> _INSTRUCTIONS FOR THE TASK_
Could you print the part of the Miller Act ruling that starts with "This amount was" and goes on through "82 (Jury Verdict).", word for word?

— Start PROVIDED PASSAGE —

This amount was in addition to the $71,326.45 that had previously been stipulated by the parties and deposited with the Court. See Dkt. No. 82 (Jury Verdict).

DISCUSSION

The Miller Act requires a general contractor performing a contract valued at over $100,000.00 on any federal public construction or work project to obtain a payment and performance bond for the protection of persons supplying labor and materials in carrying out work on the project. 40 U.S.C. § 3131(b); Dept. of Army v. Blue Fox, Inc., 525 U.S. 255, 257 (1999). Persons or entities who have furnished labor or material to a public construction project may sue to recover from the payment bond any amount owed to them. 40 U.S.C. § 3131(b)(1).

"The purpose of the Miller Act is `to protect persons supplying labor and material for the construction of federal buildings in lieu of the protections they might receive under state statutes with respect to the construction of non-federal buildings.'" GE Supply v. CG Enterprises, Inc., 212 F.3d 14, 17 (1st Cir. 2000) (quoting United States ex rel. Sherman v. Carter, 353 U.S. 210, 216 (1957)) (citing F.D. Rich Co. v. United States ex. rel. Indus. Lumber Co., 417 U.S. 116, 122 (1974)). "The Act is `highly remedial' and entitled to a `liberal construction.'" Id. (citing J.W. Bateson Co., Inc. v. United States ex rel. Bd. of Trustees of Nat'l Automatic Sprinkler Industry Pension Fund, 434 U.S. 586, 594 (1978)).

I.

The Court first turns to USIC's argument that it is entitled to judgment as a matter of law as to Plaintiff's Miller Act claim. Specifically, USIC argues that the evidence at trial was not sufficient to support the jury's finding that Andrews Marine had dredged or otherwise excavated at least 51,000 cubic yards of material from the Esperanza Peninsula. The Court rejects this argument. This case presents a typical situation of contradictory evidence. Defendant's witness Luis Rosada-Viana, president of LRV and an engineer, testified that according to the survey it consigned from Pedro Davila Colón, the total amount of material removed from the project was 42,842.50 cubic yards. Rosada-Viana further testified that of this amount only 32,827.46 cubic yards was attributable to the work of Andrews Marine because a subcontractor, Manuel Osorio, had excavated the difference.

— End PROVIDED PASSAGE —
— Start ENTRIES SUPPLIED —

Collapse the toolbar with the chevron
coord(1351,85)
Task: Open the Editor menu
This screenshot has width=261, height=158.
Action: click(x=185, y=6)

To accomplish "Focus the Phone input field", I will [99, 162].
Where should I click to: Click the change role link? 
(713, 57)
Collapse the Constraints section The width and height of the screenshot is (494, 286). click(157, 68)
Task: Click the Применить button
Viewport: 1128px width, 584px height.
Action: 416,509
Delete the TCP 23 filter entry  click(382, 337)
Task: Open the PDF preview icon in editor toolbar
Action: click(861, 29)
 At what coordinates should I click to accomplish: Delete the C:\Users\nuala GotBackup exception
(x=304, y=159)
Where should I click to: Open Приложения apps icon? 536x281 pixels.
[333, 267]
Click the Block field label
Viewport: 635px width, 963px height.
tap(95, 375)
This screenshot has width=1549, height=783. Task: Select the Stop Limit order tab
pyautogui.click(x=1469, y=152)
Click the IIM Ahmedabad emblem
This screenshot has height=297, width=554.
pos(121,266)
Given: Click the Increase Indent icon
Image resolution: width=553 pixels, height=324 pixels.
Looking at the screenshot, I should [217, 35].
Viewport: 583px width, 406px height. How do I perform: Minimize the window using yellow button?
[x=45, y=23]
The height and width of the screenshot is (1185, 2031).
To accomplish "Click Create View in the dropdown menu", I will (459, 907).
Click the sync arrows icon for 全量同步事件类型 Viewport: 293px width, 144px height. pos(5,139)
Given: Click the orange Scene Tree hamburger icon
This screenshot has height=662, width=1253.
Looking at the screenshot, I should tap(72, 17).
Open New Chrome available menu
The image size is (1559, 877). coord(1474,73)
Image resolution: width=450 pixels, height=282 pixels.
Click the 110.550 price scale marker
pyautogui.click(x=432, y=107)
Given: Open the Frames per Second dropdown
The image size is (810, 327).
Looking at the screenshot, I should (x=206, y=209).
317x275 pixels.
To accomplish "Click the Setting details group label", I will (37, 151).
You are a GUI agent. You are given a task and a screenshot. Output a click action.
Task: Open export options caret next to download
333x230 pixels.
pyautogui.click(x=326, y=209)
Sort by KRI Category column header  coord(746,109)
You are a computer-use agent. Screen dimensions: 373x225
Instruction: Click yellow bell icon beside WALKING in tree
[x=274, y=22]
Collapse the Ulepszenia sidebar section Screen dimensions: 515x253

— End ENTRIES SUPPLIED —

> _RESPONSE_
This amount was in addition to the $71,326.45 that had previously been stipulated by the parties and deposited with the Court. See Dkt. No. 82 (Jury Verdict).